After a decade of service in Istria and Kvarner, in the middle of the summer of 1936, Vladimir Nazor (1876– 1949) returned to Brač - the island where he was born, spent his childhood and boyhood. He returned to a small port of Bobovišća on the west side of the island and restored his old parental home. He intensely re-experienced all the beauties of the Mediterranean landscape, its colours, smells and sounds. In his diary entries, he described and outlined this stay on Brač, which lasted intermittently from the summer of 1935 to October 1939 - what he did, what he planted and built. Here are some of the fragments.

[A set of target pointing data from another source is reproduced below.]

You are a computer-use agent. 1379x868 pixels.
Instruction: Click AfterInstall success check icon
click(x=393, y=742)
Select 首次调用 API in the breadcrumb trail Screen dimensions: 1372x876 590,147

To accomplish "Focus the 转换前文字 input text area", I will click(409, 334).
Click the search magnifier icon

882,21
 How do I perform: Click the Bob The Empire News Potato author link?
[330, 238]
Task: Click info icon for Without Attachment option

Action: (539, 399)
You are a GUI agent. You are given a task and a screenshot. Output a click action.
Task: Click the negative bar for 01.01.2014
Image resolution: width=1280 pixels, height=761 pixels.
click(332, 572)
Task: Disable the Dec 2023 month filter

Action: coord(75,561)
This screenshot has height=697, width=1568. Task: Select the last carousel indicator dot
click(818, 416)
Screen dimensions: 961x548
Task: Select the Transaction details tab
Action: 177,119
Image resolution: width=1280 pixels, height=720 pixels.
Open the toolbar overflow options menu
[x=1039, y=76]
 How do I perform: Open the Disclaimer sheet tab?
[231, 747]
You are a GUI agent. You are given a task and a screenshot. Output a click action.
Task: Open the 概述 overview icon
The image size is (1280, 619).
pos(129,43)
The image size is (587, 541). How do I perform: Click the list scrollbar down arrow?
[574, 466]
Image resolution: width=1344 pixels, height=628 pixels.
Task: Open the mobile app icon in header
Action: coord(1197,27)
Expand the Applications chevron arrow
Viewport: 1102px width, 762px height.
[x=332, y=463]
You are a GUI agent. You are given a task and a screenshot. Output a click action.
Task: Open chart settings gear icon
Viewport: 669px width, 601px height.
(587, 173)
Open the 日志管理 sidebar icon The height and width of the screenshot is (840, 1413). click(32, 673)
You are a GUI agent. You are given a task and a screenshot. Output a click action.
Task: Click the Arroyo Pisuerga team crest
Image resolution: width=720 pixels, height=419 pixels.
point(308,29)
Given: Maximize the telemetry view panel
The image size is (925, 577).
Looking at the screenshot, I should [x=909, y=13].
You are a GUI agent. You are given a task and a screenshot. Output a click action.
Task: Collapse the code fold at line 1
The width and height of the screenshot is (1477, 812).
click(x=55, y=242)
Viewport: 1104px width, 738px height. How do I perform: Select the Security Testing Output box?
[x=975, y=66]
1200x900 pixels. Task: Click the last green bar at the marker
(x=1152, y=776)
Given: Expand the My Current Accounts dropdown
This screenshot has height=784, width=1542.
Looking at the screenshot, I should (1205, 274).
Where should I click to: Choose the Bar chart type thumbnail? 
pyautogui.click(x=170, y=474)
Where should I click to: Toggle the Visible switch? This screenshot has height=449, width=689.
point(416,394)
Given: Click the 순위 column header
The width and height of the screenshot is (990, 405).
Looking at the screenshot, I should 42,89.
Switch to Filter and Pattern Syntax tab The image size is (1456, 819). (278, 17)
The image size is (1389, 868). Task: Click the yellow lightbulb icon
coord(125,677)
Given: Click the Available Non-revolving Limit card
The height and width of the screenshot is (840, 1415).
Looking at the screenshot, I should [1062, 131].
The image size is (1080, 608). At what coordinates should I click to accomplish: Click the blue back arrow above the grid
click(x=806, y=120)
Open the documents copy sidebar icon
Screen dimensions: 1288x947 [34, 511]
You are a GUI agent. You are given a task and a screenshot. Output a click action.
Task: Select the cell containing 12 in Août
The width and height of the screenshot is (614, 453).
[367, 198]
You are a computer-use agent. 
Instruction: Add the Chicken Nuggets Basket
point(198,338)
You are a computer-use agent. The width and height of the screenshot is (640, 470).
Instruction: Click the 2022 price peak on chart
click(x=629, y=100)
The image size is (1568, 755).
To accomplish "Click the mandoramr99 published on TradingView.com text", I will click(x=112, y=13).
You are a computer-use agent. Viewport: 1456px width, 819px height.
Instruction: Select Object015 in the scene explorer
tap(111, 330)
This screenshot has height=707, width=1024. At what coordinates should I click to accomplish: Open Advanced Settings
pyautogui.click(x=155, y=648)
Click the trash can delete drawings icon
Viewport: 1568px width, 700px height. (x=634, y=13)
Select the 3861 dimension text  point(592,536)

30 AUGUST 1935 Indeed, the crazy desire to visit my port on Brač after so many years arose in me in Olympia, when I heard the buzzing of Greek cicadas on pines above the ruins, and when I filled my nostrils with the harsh scent of grasses withered under the summer sun between scattered stones. And I felt deeply, as a revelation, what was that which fed me already in my childhood and from which I have always drawn the strength to eventually do something. A summer in a narrow, wild and sun-drenched cove at the end of the island! It too is part of – ‘Hellas’. And I need it again... In August 1936, all construction and carpentry work on the renovated house was completed and, following a short stay in Split, he returned to Bobovišća accompanied by his sister Irma. The autumn and winter that would follow eventually turned out to be the poet’s longest and most intense stay on Brač, after his childhood.